Tuesday, February 23, 2010

Maria Hayes wrote the following on BonaResponds for one of her classes

Thanks Maria! This was submitted to one of her journalism classes but she is letting us post it too:

Maria Hayes

February 18, 2010

Members of the global community will band together for a day of volunteer work with BonaResponds at the helm as the organization holds its first international day of service on March 27th.

BonaResponds, a group dedicated to providing service to those in need, is asking people worldwide to help their neighborhood however they can. Service projects can range from helping a neighbor walk a dog to rebuilding a house.

“We’re asking anybody. We’re trying to get them to go out and either organize a volunteer activity or join an existing one,” senior physics major Steve Gearhart said. “It can be anywhere between helping someone shop for groceries or walk a dog, help build a house or go work in a soup kitchen. Big or small, it doesn’t matter. Just go help somebody.”

In addition to doing volunteer work, participants are encouraged to submit photos or video to http://bonaresponds.org to commemorate the occasion. There will be a toll free number available for contributors to record their experiences and share them with the rest of the BonaResponds network. The number will be posted to the Web site by March 20th, according to BonaResponds’ Web site. The submitted media will be complied into a video that will reflect and capture the spirit of volunteerism across the globe.

“It’s going to be like the North American Aerospace Defense tracking Santa around the world,” Mahar said. “It’s like that, but with tracking service all the way around the world.”

According to a map on BonaResponds’ Web site, volunteers are as far away as Chengdu, China or as close to home as Buffalo, N.Y. , and span across 10 countries.

“We’re asking people wherever they are to go volunteer. Just do something good for someone,” Jim Mahar, director of BonaResponds and associate professor of finance, said. “It doesn’t matter if they’re a Bonaventure alumni or don’t even know where Bonaventure is. Go get involved.”

Mahar anticipates hundreds of volunteers in the United States alone.

**ENTRIES SUPPLIED:**
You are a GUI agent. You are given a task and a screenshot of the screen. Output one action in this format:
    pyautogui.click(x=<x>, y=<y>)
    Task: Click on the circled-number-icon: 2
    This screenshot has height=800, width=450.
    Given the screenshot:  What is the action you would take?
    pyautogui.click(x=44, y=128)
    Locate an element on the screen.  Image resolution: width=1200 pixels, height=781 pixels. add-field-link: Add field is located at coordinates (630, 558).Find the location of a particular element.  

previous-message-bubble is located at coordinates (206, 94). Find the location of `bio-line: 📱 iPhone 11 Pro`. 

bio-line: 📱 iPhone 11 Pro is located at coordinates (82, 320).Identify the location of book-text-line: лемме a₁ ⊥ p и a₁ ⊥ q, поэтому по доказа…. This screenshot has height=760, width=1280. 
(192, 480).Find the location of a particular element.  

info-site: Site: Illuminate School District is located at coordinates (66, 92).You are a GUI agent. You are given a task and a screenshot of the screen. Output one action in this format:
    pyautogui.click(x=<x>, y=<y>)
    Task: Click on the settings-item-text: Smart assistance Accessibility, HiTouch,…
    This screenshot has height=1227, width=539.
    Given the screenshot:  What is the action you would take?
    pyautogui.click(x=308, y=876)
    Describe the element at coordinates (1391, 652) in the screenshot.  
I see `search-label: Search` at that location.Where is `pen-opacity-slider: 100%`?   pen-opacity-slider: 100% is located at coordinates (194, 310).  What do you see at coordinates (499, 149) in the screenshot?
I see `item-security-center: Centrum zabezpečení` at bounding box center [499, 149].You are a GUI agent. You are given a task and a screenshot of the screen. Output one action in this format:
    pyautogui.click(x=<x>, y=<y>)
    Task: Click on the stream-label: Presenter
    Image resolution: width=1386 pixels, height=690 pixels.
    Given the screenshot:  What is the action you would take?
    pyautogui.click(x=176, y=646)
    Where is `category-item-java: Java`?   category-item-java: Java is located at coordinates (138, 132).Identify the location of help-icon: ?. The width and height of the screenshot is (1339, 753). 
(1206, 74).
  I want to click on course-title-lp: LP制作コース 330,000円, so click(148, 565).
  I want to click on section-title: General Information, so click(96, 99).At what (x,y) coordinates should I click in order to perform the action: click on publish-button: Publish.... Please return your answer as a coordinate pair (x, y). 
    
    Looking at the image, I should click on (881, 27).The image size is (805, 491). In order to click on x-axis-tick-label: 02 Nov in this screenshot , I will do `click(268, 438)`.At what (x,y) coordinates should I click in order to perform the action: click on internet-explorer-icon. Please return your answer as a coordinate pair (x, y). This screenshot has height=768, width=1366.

**TASK INSTRUCTIONS:**
1. Reproduce the stretch of the BonaResponds article from "In addition to" through "across the globe.", word for word.
2. Carry the BonaResponds article on from its final sentence.
The rows have no connection to the BonaResponds article.

**RESULTS FOR EACH TASK:**
1.
In addition to doing volunteer work, participants are encouraged to submit photos or video to http://bonaresponds.org to commemorate the occasion. There will be a toll free number available for contributors to record their experiences and share them with the rest of the BonaResponds network. The number will be posted to the Web site by March 20th, according to BonaResponds’ Web site. The submitted media will be complied into a video that will reflect and capture the spirit of volunteerism across the globe.

2.
“We’re expecting at least 150 volunteers in Buffalo. Los Angeles is expecting 150 people to come volunteer that day,” Mahar said. “Charlotte will probably have 80 to 100 that day. It’s a pretty big thing.”

BonaResponds emerged in late 2005 in the wake of Hurricane Katrina, according to its Web site. The group’s original purpose was to help alleviate the destruction left by the storm. It quickly grew to become one of the largest collegiate service groups helping clean up the Gulf region.

Gearhart was part of a BonaResponds group that went to Pass Christian, M.S. in January 2007.

“We drove down in vans. When you drive into the Gulf Coast area, there isn’t a landmark or anything. There’s no houses, no buildings, nothing. You’re driving down to the edge of the ocean, which is prime beachfront property, and there’s nothing,” Gearthart said. “And all of a sudden, you just realize, ‘There’s a foundation. There’s another foundation.’ All of the places, all of the houses were gone.”

Instead of dissolving after helping hurricane victims, BonaResponds stayed together and became a permanent part of the Bonaventure campus community, allowing students, faculty and community members to apply the school’s Franciscan values to their daily lives.

“As cliché as it sounds, it [BonaResponds] made me a better person. I don't judge people as quickly as I used to,” sophomore marketing and journalism and mass communication major Emily Deragon said. “I used to look at someone and if they looked trashy think to myself, ‘Wow, they are probably working the system.’ Now I get to know the person because everyone has struggles.”